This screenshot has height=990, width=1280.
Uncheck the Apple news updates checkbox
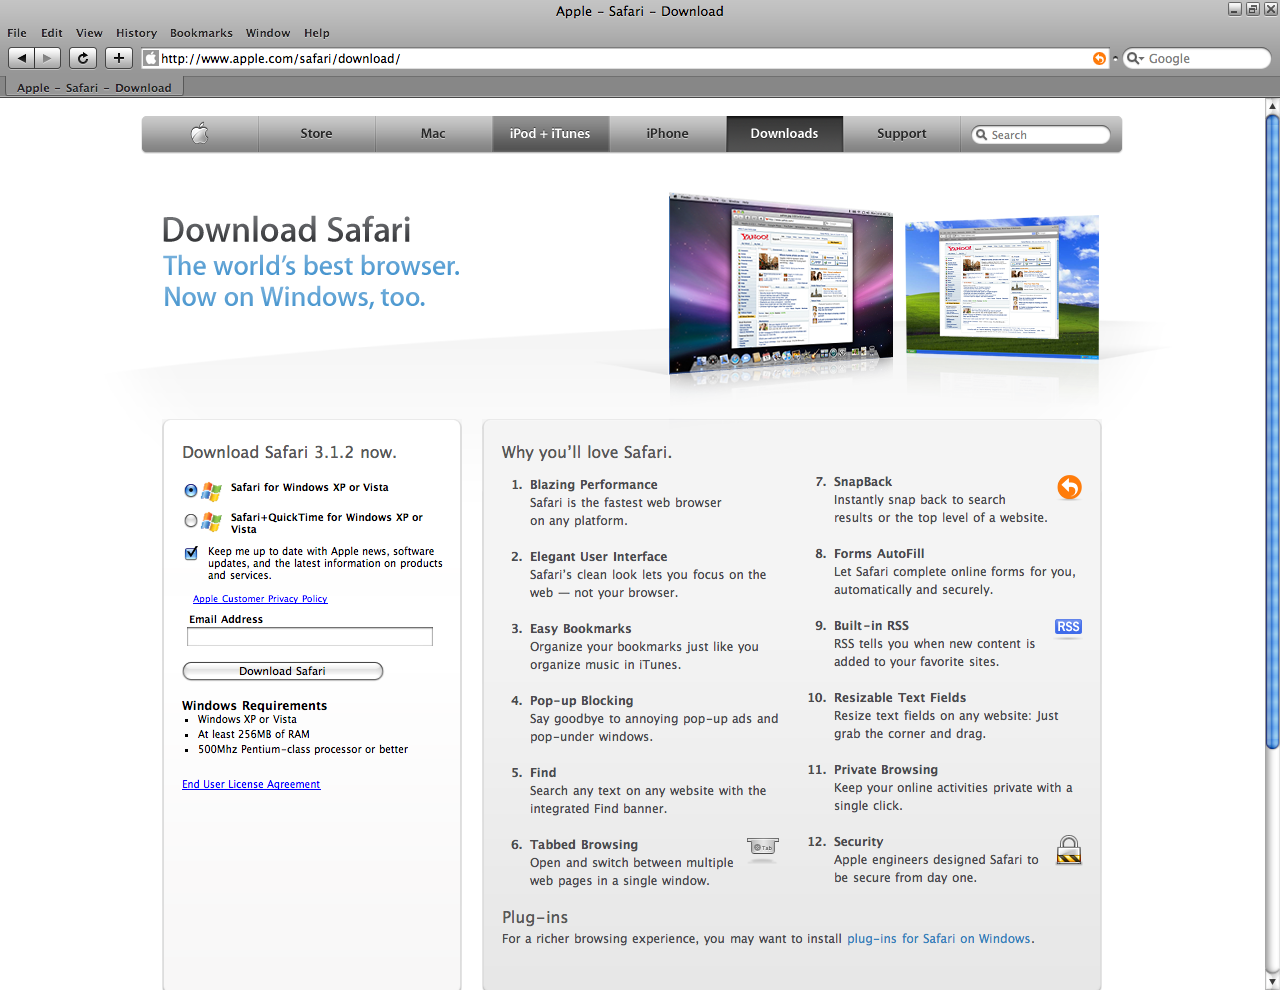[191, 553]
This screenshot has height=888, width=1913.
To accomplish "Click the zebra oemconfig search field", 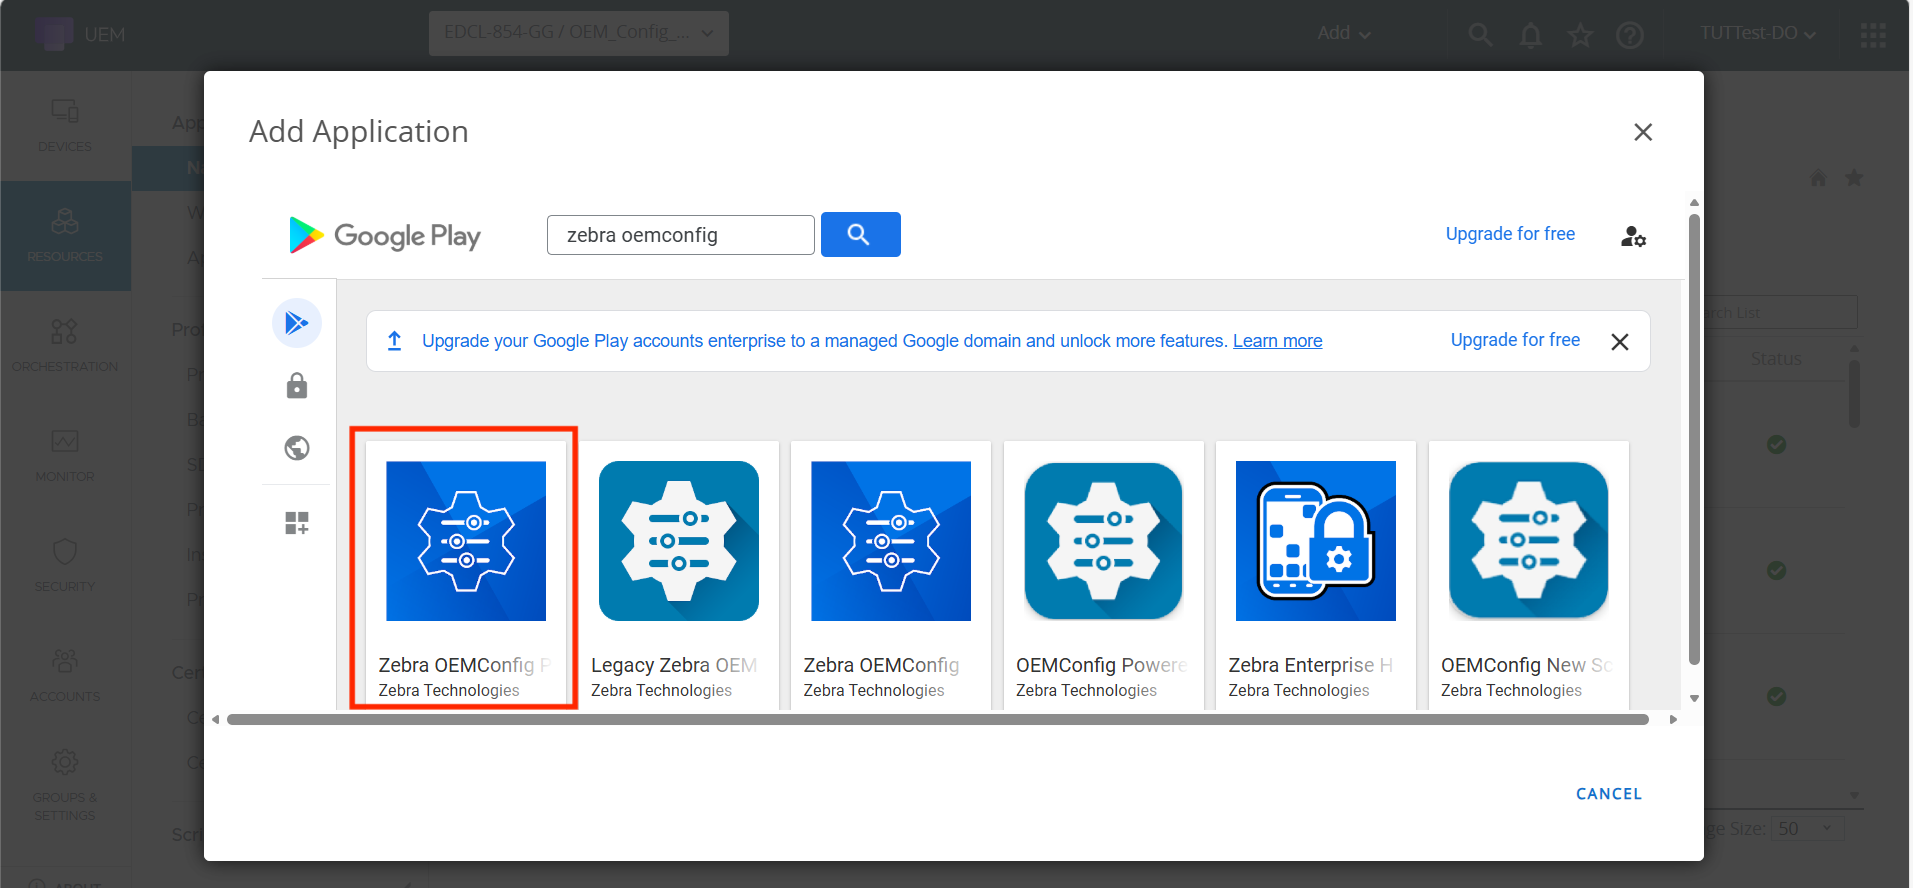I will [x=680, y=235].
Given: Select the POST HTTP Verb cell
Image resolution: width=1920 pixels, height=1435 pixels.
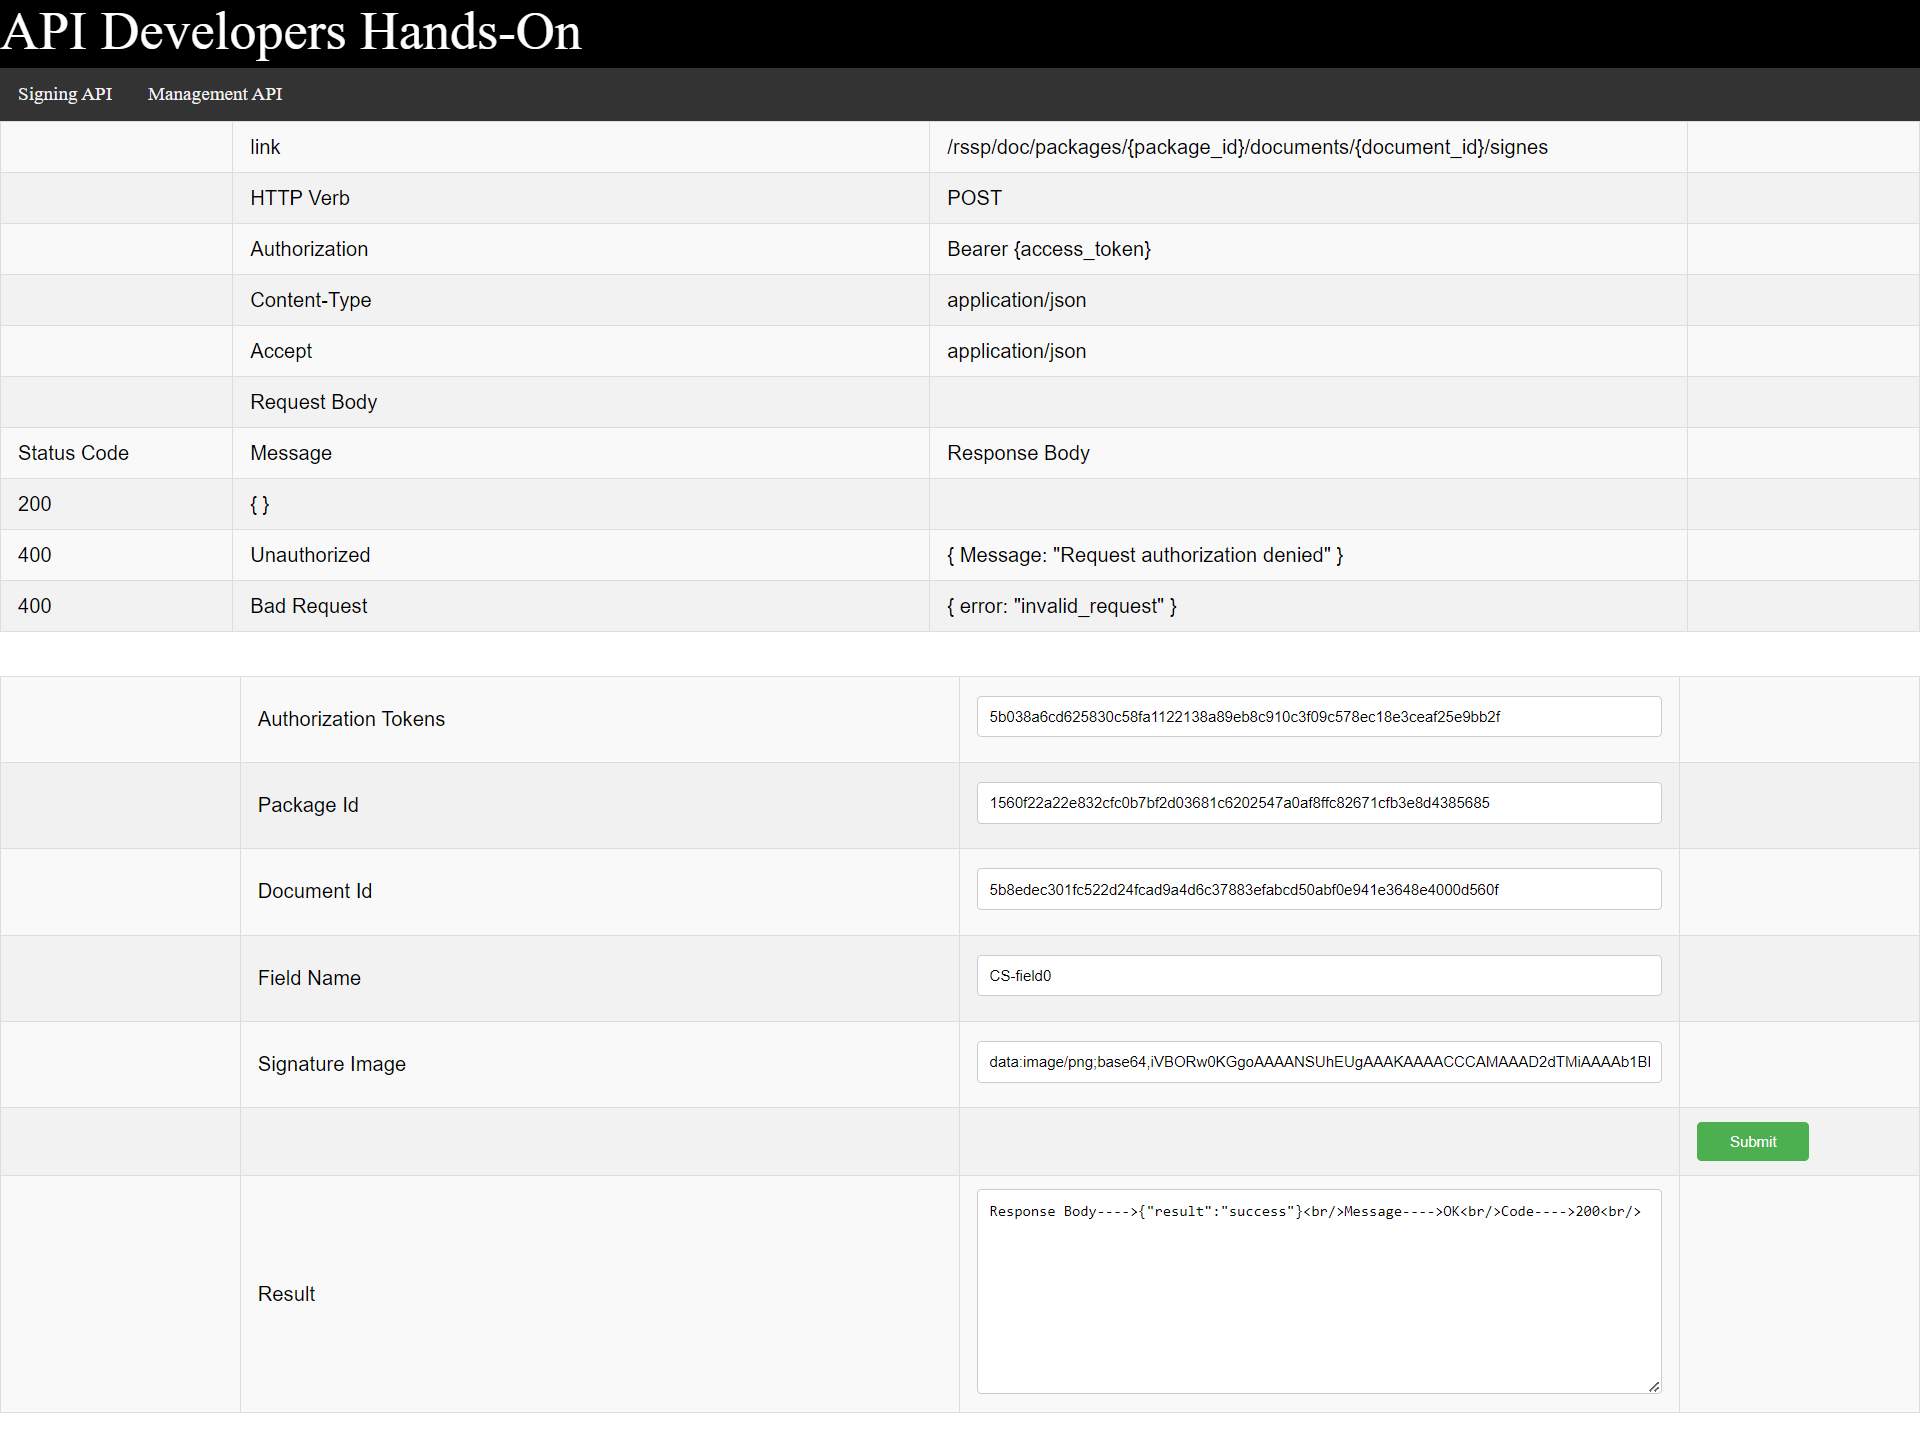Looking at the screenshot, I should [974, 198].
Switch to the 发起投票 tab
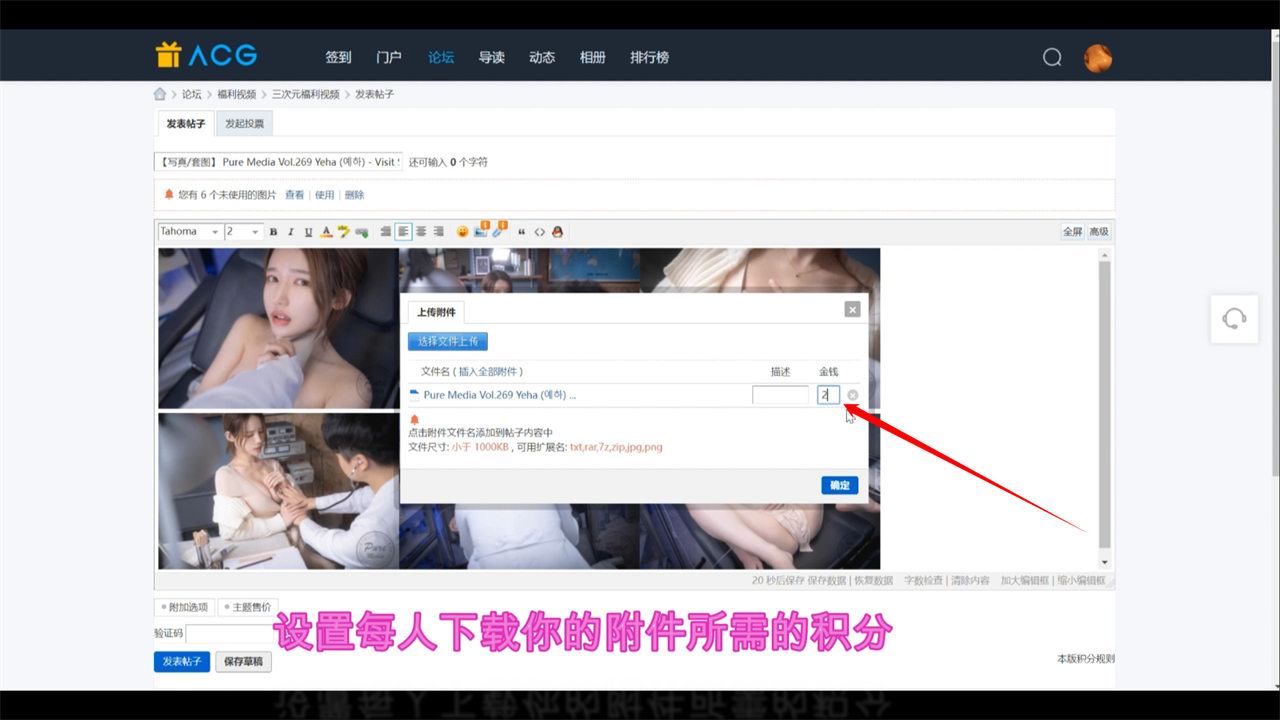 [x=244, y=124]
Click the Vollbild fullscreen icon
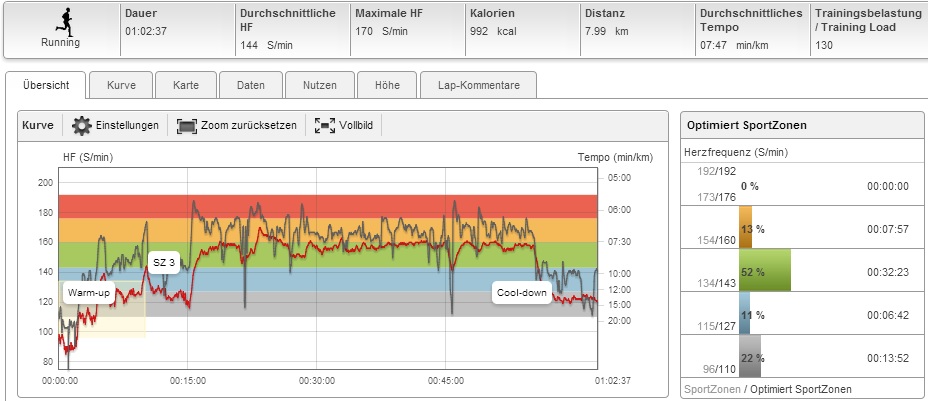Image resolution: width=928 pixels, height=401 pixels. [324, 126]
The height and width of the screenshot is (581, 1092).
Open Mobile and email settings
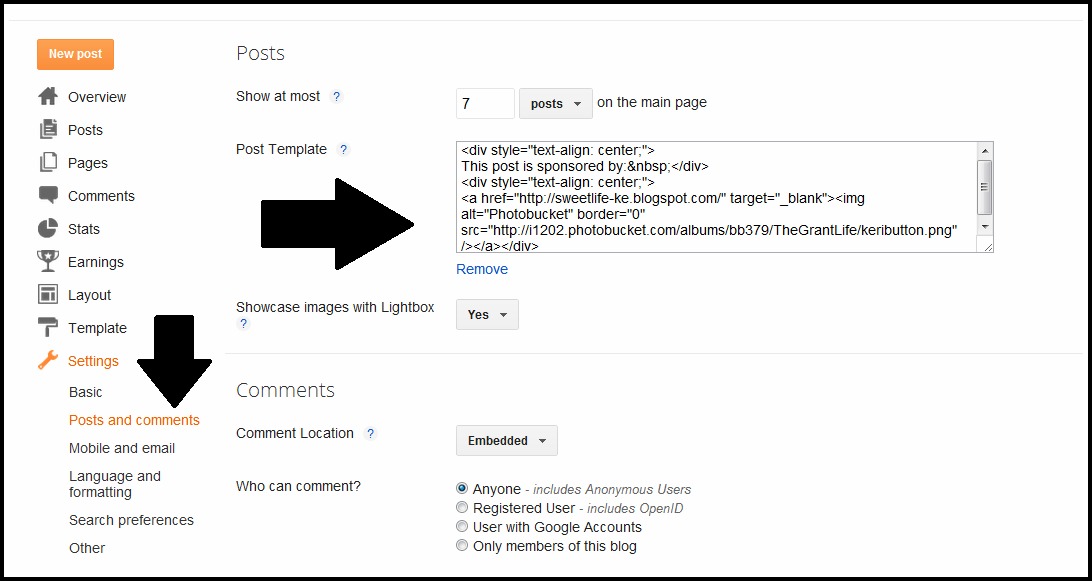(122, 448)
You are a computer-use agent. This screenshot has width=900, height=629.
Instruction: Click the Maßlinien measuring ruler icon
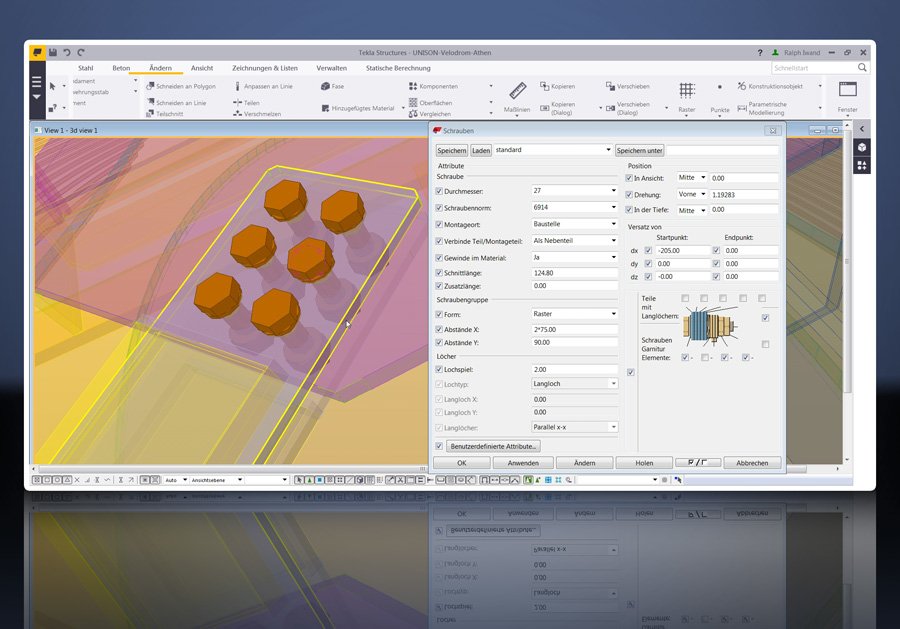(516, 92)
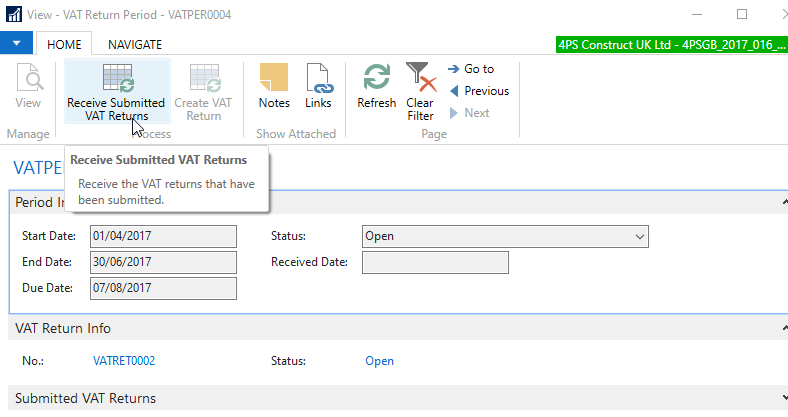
- - - -
_SHORT TASK:_ Change "measuring ruler" to "dimension line" in the stretch of records from the line containing "You are a computer-use" through the end of the records, and give those lines again with everything else unchanged and the pictures left out.

_WRITTEN RESPONSE:_
You are a computer-use agent. This screenshot has width=900, height=629.
Instruction: Click the Maßlinien dimension line icon
(516, 92)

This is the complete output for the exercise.